The exercise:
Copy out the part of the records that starts with the line containing "Screen dimensions: 1200x498" and ends with the line containing "Looking at the screenshot, I should [x=17, y=364].", keeping every line exactly the same and including both end lines.

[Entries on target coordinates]

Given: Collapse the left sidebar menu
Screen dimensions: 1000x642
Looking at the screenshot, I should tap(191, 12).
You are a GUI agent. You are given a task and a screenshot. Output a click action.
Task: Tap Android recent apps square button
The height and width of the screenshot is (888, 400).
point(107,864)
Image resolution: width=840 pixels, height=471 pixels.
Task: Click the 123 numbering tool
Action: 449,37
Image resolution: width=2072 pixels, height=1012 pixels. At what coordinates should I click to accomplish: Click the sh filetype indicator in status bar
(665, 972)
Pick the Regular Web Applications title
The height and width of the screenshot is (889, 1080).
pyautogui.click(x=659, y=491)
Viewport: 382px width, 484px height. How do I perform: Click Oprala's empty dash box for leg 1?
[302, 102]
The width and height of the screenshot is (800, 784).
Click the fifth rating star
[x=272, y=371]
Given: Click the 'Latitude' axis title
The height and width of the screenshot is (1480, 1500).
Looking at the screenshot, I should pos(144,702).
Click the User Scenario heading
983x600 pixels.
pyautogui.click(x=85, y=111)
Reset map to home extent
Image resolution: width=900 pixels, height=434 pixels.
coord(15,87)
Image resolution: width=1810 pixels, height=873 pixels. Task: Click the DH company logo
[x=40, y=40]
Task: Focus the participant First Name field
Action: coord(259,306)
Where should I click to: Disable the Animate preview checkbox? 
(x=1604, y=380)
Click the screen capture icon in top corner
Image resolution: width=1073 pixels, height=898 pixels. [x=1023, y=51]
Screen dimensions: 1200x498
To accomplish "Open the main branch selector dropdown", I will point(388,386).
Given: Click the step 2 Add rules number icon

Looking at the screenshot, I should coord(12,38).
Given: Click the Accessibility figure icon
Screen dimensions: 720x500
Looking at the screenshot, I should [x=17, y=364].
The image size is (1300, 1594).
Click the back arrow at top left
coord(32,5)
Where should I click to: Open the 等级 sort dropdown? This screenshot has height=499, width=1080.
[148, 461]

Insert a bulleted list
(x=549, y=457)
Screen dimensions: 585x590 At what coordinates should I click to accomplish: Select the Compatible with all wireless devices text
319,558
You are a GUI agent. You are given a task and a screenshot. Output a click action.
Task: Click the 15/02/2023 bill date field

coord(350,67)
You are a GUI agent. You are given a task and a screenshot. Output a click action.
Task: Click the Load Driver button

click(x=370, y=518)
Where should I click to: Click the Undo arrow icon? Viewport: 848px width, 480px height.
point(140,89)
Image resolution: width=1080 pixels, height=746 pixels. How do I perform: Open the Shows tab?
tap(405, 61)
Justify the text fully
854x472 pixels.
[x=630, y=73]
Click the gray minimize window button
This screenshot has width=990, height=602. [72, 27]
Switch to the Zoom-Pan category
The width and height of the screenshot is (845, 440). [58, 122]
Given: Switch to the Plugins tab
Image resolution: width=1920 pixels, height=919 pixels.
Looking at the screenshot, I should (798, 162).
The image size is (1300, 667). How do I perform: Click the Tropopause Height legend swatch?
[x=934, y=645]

Full response:
Screen dimensions: 1200x498
To accomplish "Open the main branch selector dropdown", I will point(388,386).
Given: Click the step 2 Add rules number icon

Looking at the screenshot, I should coord(12,38).
Given: Click the Accessibility figure icon
Screen dimensions: 720x500
Looking at the screenshot, I should [x=17, y=364].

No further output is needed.